▶ [WRITTEN EXERCISE] Render every line of the listing from the one containing "Click the plus icon for 08:58 UTC reward" down to the one containing "Viewport: 1221px width, 816px", both included, as a JSON list of strings, one string per line, with blank lines left out and the pictures omitted.

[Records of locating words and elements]

★ ★ ★ ★ ★ ★ ★

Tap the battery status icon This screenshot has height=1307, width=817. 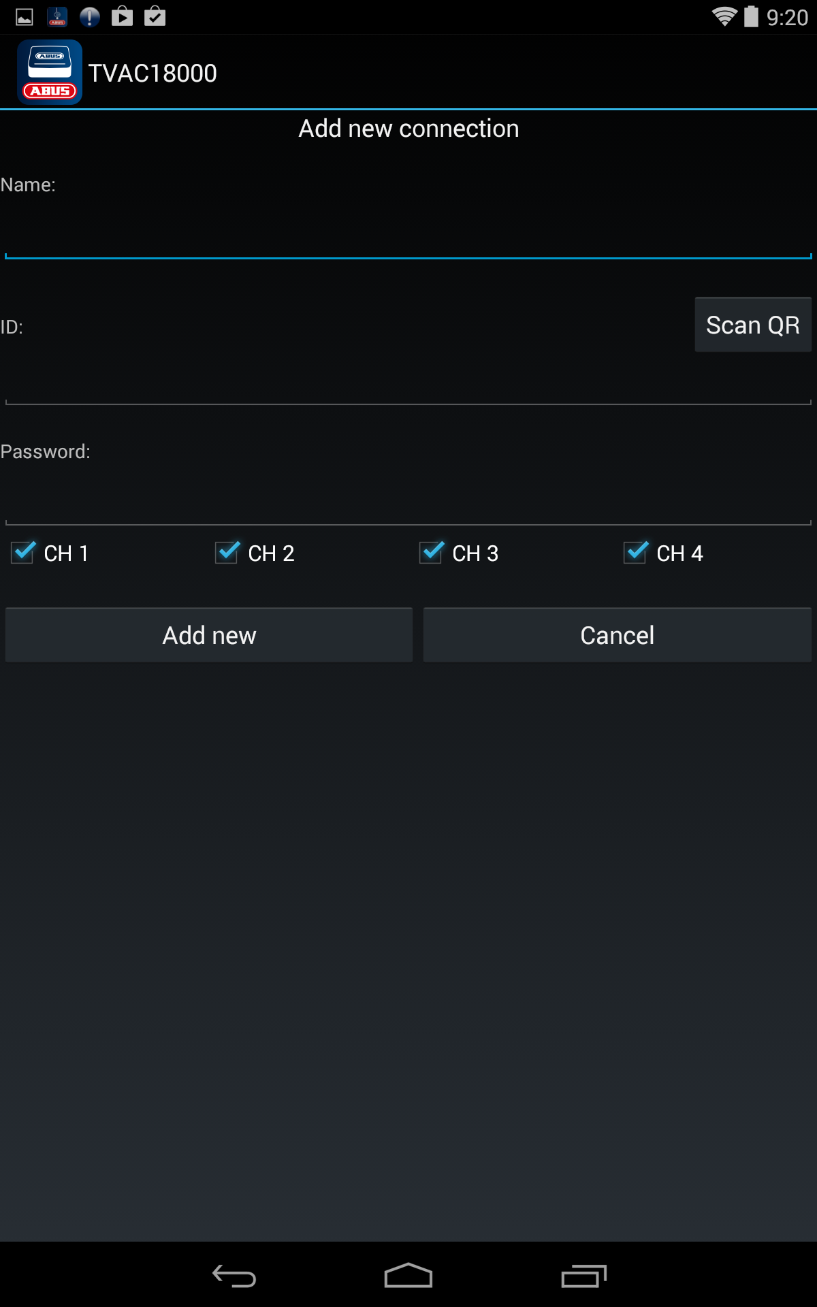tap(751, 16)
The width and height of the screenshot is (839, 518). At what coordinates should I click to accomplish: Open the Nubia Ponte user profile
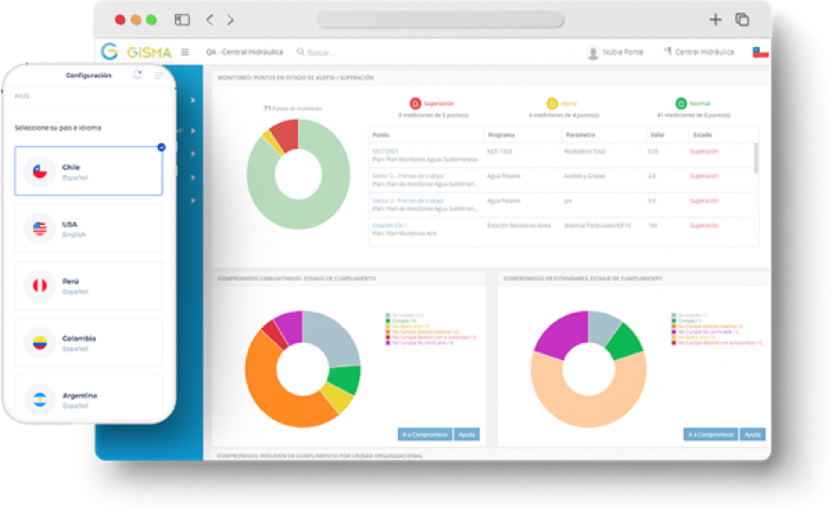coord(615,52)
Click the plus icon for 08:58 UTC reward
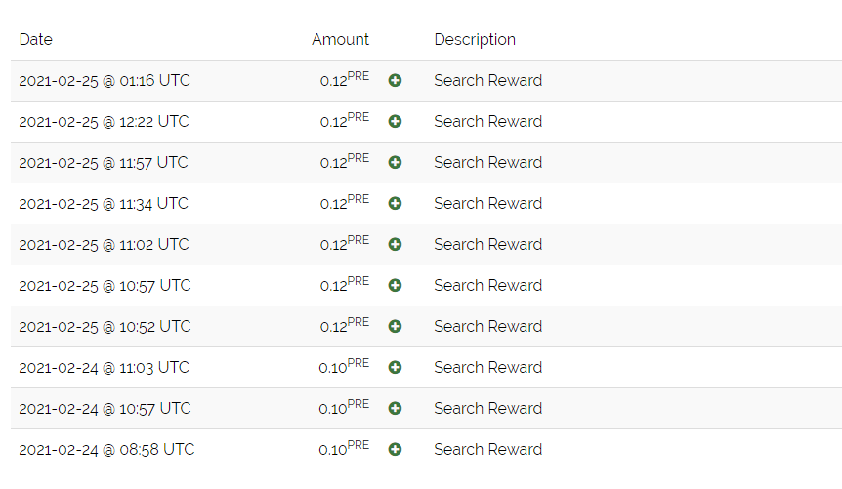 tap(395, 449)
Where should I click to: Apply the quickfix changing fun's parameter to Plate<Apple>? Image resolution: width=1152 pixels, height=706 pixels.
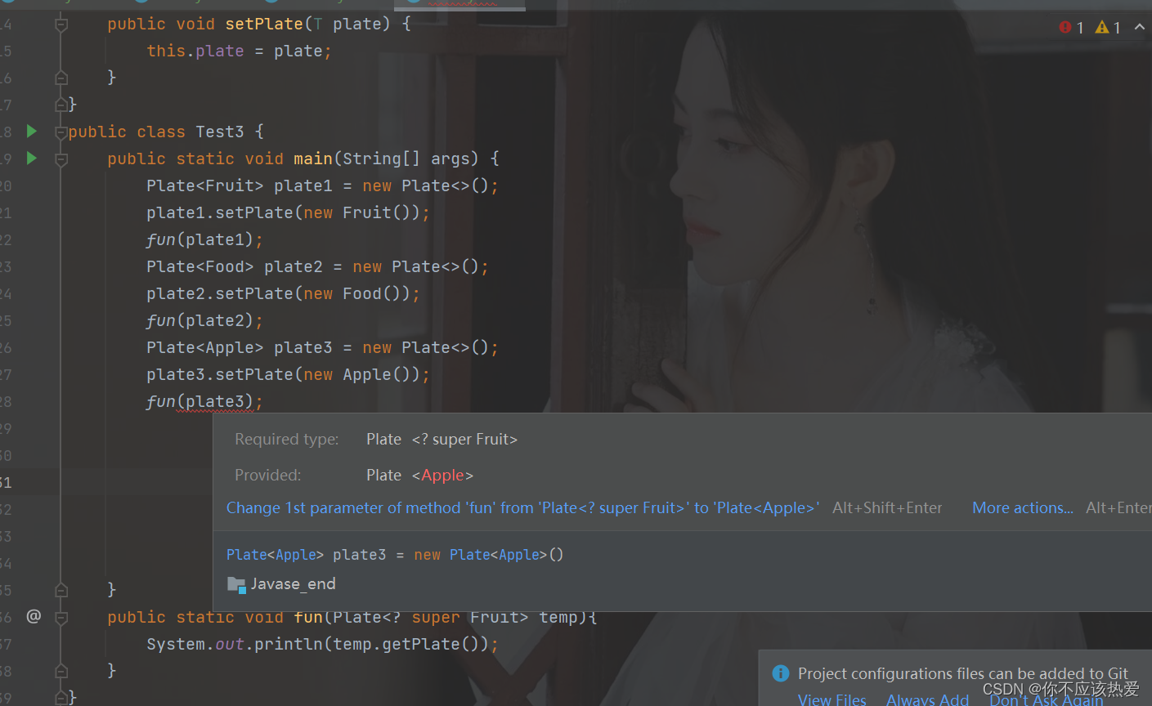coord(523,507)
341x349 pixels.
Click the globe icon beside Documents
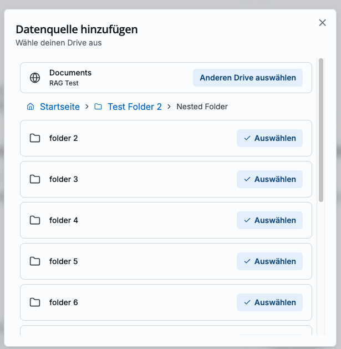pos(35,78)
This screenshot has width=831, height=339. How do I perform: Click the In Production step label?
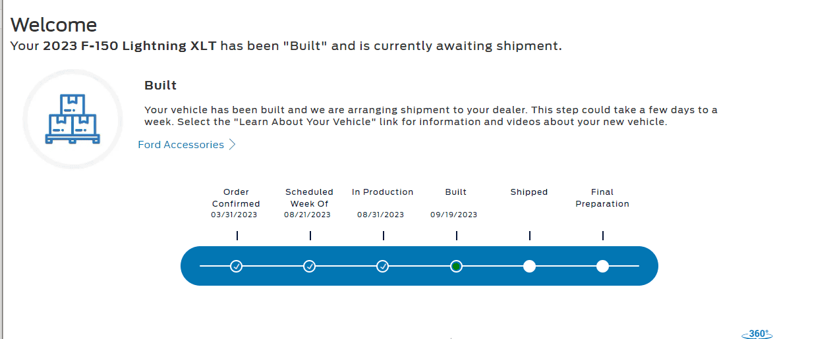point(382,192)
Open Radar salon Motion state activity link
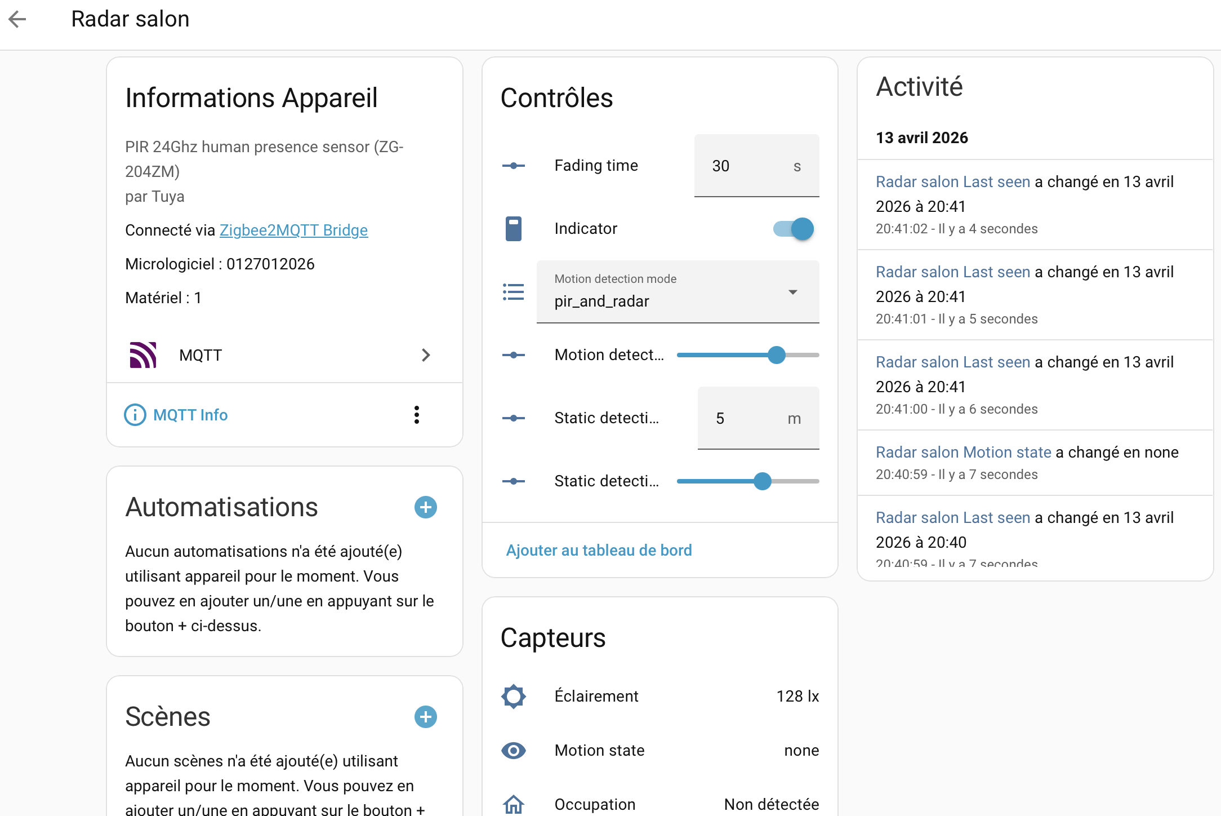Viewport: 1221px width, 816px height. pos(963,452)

★ ★ ★ ★ ★ ★ ★

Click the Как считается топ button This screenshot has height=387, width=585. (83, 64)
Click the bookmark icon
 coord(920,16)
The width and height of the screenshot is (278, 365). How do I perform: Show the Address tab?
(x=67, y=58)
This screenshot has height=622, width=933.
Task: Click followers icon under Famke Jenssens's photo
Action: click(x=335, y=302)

★ ★ ★ ★ ★ ★ ★

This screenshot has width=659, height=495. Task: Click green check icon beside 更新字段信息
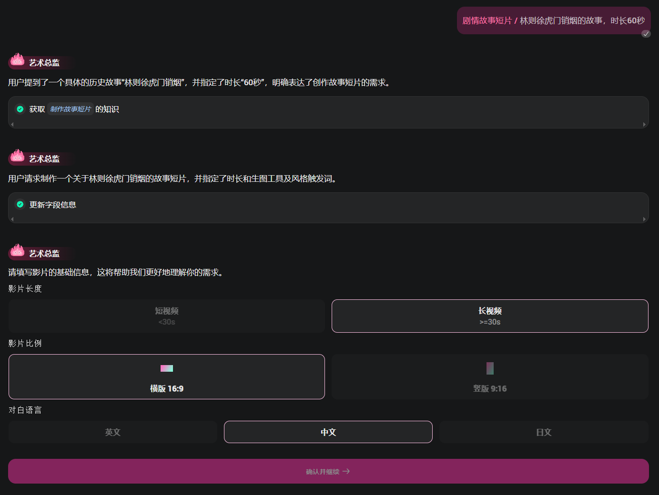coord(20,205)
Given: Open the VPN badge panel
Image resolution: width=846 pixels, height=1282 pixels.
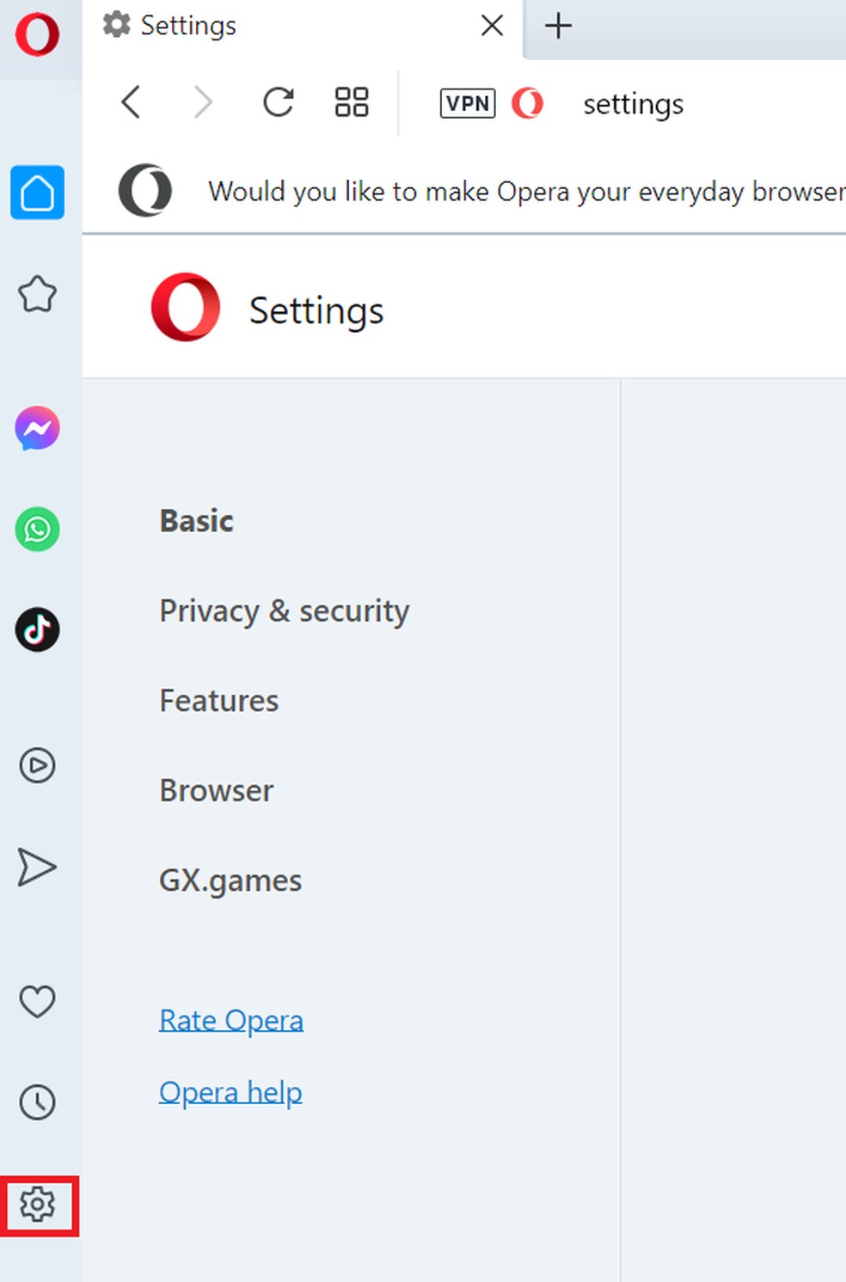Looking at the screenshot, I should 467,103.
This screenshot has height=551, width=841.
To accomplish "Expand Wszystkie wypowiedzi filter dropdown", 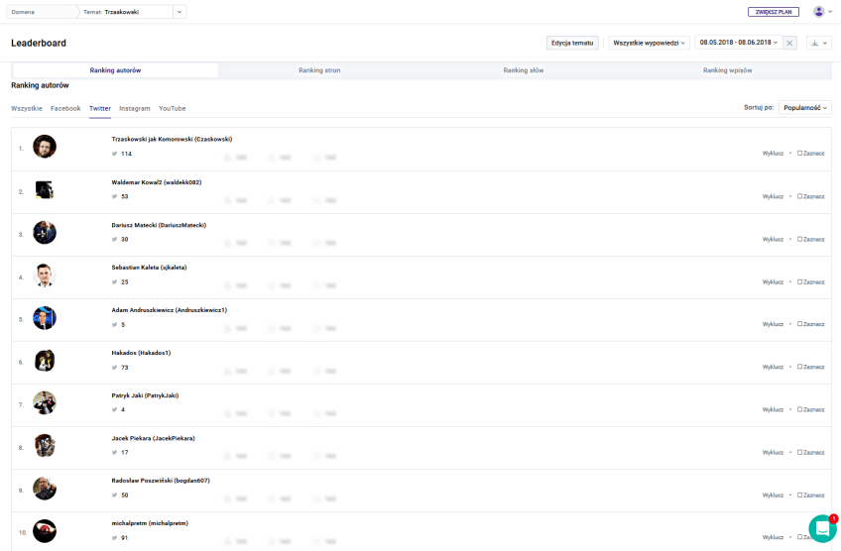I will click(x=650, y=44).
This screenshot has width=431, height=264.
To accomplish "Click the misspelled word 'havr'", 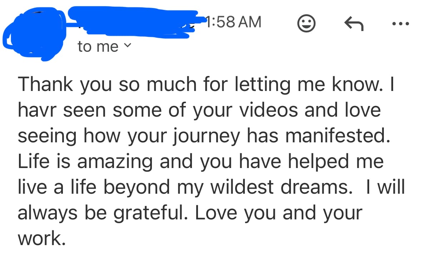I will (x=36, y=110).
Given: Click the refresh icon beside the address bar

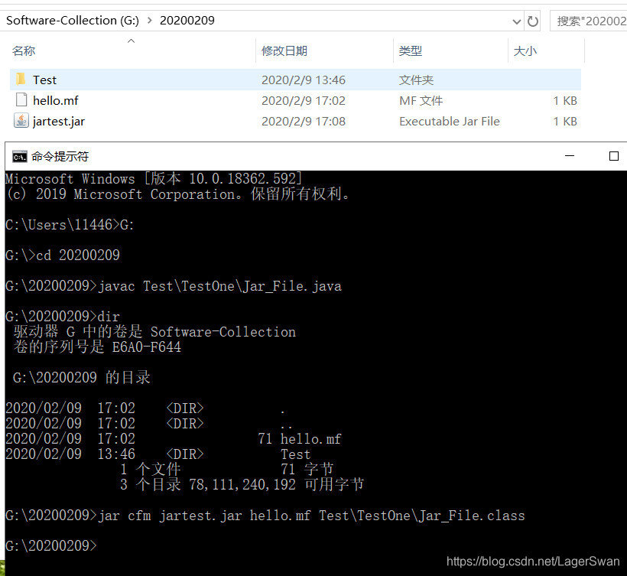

★ ★ ★ ★ ★ ★ ★

▶ [SOLUTION TO THIS EXERCISE]
[
  "Click the plus icon for 08:58 UTC reward",
  " tap(395, 449)",
  "Where should I click to: Apply the quickfix changing fun's parameter to Plate<Apple>? Image resolution: width=1152 pixels, height=706 pixels.",
  "coord(523,507)",
  "341x349 pixels.",
  "Click the globe icon beside Documents",
  "pos(35,78)",
  "This screenshot has width=831, height=339. How do I perform: Click the In Production step label?",
  "point(382,192)",
  "Open Radar salon Motion state activity link",
  "Viewport: 1221px width, 816px height. pos(963,452)"
]